**INFORMATION SUPPLIED:**
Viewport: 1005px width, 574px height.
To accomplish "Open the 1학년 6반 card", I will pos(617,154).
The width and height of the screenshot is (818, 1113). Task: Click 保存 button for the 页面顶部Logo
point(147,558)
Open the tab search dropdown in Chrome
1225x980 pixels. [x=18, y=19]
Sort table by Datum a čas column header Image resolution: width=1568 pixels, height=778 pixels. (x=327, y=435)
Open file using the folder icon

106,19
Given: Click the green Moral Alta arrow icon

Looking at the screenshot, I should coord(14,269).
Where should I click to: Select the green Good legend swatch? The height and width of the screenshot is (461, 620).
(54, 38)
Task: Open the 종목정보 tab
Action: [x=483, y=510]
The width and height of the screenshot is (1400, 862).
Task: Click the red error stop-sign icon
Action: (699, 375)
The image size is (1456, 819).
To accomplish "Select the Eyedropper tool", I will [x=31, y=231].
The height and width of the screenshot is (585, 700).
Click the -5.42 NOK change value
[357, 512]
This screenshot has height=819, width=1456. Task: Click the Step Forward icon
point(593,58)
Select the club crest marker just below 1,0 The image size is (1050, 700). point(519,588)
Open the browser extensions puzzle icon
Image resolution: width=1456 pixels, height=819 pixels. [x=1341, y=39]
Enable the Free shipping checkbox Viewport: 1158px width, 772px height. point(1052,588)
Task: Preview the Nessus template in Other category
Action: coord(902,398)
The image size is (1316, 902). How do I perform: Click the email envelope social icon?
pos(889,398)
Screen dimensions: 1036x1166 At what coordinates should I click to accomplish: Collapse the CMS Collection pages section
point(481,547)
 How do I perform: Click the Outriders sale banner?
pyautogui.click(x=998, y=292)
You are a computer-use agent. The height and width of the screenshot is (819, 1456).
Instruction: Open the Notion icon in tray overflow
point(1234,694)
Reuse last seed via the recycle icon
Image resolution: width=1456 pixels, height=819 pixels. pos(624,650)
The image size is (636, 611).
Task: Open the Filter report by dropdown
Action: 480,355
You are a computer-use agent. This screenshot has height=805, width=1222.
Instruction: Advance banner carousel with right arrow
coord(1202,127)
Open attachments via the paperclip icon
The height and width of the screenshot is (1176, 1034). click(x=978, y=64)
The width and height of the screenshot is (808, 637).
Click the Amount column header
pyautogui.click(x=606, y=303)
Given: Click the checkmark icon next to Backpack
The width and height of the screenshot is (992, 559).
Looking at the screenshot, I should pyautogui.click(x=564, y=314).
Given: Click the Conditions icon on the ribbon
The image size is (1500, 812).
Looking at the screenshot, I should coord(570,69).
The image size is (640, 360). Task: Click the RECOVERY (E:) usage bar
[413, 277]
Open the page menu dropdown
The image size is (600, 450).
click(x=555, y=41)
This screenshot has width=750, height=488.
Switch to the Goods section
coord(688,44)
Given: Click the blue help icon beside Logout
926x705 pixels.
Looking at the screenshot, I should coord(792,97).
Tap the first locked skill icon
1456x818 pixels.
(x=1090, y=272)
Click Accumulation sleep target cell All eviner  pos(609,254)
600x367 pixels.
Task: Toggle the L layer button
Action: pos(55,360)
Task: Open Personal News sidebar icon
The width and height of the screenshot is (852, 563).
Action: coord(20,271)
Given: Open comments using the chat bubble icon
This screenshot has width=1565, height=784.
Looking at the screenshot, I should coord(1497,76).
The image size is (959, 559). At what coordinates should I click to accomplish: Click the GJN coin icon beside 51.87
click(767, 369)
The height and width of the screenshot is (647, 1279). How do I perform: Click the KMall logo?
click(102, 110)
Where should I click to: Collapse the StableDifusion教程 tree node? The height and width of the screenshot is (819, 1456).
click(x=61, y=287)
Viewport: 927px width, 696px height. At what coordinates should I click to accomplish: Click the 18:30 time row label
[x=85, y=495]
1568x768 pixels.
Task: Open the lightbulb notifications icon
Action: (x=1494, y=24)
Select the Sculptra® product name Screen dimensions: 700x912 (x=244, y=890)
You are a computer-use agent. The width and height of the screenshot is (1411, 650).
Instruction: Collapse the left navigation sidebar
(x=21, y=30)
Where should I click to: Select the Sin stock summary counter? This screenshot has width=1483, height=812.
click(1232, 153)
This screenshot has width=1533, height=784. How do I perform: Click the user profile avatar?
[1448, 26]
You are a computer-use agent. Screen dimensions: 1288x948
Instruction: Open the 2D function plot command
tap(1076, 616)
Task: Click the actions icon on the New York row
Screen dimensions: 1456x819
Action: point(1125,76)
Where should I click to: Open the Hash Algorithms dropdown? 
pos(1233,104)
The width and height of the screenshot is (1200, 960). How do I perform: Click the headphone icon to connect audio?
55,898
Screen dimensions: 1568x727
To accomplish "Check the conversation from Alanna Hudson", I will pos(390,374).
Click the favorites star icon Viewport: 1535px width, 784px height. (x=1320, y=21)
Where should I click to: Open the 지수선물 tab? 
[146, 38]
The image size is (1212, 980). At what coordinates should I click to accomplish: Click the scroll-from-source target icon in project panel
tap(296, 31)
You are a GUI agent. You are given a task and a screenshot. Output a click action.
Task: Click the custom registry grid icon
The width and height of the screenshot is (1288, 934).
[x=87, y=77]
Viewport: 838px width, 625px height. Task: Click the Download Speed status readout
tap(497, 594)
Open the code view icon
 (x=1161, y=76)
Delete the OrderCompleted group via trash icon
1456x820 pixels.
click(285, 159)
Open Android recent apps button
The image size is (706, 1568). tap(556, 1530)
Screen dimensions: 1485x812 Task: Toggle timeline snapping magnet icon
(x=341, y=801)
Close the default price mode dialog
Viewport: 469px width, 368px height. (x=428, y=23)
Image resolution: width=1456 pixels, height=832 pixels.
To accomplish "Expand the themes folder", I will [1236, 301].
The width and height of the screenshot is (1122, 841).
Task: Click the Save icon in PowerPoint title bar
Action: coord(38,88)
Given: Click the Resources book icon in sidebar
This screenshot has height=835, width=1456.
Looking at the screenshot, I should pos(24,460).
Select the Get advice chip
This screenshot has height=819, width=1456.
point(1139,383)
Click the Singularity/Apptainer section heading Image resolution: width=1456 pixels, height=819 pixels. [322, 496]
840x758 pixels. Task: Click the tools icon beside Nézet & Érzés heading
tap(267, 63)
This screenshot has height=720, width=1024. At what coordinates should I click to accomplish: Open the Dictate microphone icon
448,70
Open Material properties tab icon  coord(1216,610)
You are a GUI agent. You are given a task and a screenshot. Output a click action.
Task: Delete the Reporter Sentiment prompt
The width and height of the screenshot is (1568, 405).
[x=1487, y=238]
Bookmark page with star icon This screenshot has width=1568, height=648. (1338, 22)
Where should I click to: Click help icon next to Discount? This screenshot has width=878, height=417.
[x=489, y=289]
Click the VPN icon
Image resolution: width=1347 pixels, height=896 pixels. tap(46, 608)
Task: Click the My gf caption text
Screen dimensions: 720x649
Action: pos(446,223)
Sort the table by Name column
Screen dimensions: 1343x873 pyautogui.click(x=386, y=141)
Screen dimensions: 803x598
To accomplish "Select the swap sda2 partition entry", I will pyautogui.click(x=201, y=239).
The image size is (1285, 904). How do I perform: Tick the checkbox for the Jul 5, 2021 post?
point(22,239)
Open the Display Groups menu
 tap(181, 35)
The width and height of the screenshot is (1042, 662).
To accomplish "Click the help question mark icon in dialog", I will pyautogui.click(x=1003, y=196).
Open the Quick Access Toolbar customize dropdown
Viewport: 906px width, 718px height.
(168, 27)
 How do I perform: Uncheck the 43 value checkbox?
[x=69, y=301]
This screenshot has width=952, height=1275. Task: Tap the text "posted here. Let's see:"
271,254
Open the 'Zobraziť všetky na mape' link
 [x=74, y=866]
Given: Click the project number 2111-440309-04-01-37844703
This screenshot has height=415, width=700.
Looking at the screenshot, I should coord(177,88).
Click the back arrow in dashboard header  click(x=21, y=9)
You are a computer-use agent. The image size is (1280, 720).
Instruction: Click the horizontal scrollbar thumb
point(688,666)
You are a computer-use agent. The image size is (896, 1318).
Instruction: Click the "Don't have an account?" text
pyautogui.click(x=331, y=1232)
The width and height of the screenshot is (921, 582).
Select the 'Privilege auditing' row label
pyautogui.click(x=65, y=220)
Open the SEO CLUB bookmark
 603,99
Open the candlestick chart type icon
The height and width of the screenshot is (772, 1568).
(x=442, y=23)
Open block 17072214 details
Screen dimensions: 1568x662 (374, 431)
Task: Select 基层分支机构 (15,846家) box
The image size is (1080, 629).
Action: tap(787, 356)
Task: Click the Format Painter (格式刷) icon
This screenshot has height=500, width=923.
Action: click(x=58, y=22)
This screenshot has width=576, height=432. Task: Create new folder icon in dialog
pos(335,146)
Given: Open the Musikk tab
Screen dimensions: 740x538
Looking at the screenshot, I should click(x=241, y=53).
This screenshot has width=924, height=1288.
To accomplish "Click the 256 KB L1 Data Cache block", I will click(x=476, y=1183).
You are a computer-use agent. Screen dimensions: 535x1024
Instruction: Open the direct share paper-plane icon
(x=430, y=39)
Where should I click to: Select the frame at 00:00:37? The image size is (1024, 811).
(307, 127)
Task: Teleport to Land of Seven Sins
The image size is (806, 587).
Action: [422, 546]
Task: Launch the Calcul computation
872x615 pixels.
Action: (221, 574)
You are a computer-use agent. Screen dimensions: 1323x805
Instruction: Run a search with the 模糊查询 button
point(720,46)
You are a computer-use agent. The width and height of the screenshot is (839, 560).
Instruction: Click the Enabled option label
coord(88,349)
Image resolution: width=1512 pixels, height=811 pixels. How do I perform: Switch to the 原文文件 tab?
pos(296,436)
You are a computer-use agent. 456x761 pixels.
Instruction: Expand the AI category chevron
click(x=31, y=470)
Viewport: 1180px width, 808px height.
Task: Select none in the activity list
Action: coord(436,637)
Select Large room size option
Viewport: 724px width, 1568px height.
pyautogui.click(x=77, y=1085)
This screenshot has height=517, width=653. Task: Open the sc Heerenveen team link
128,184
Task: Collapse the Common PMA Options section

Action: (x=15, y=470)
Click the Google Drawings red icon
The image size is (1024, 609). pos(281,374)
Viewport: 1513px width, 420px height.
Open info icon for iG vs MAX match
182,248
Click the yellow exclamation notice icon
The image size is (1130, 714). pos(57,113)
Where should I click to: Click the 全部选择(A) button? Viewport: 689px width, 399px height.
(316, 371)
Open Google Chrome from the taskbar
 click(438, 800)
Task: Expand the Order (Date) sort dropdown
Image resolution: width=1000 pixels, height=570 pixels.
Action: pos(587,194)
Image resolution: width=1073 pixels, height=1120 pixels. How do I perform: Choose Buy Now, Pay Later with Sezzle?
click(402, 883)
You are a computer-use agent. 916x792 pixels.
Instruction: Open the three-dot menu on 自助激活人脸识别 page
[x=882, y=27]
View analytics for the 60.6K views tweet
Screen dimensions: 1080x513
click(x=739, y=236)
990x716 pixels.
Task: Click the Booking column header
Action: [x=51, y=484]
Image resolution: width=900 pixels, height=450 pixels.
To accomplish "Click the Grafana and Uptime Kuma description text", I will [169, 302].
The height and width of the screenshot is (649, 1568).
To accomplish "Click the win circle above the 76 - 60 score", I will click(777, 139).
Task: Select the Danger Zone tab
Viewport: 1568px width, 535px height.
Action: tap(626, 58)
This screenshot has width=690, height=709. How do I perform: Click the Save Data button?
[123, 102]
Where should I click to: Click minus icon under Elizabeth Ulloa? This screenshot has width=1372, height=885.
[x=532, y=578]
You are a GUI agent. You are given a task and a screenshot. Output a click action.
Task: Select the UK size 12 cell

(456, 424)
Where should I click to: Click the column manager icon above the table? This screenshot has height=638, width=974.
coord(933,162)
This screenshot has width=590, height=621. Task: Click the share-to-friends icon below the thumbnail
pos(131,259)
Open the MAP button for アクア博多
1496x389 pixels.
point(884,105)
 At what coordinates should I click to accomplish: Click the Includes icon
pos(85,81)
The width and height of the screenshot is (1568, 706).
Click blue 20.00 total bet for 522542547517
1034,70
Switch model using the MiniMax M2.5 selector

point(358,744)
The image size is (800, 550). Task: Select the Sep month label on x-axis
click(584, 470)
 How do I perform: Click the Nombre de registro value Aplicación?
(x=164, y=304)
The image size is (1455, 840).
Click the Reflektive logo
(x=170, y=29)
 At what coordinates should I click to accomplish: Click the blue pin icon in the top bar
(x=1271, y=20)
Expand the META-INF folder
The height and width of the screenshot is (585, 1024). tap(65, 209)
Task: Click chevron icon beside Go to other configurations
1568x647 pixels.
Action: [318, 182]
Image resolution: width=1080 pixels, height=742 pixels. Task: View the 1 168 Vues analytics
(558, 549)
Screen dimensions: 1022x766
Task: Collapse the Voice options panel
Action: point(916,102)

**WHAT TO DO:** Copy the rows above word for word, from the line containing "Switch model using the MiniMax M2.5 selector" through the last line of the rows.

**THE RESPONSE:**
Switch model using the MiniMax M2.5 selector

point(358,744)
The image size is (800, 550). Task: Select the Sep month label on x-axis
click(584, 470)
 How do I perform: Click the Nombre de registro value Aplicación?
(x=164, y=304)
The image size is (1455, 840).
Click the Reflektive logo
(x=170, y=29)
 At what coordinates should I click to accomplish: Click the blue pin icon in the top bar
(x=1271, y=20)
Expand the META-INF folder
The height and width of the screenshot is (585, 1024). tap(65, 209)
Task: Click chevron icon beside Go to other configurations
1568x647 pixels.
Action: [318, 182]
Image resolution: width=1080 pixels, height=742 pixels. Task: View the 1 168 Vues analytics
(558, 549)
Screen dimensions: 1022x766
Task: Collapse the Voice options panel
Action: point(916,102)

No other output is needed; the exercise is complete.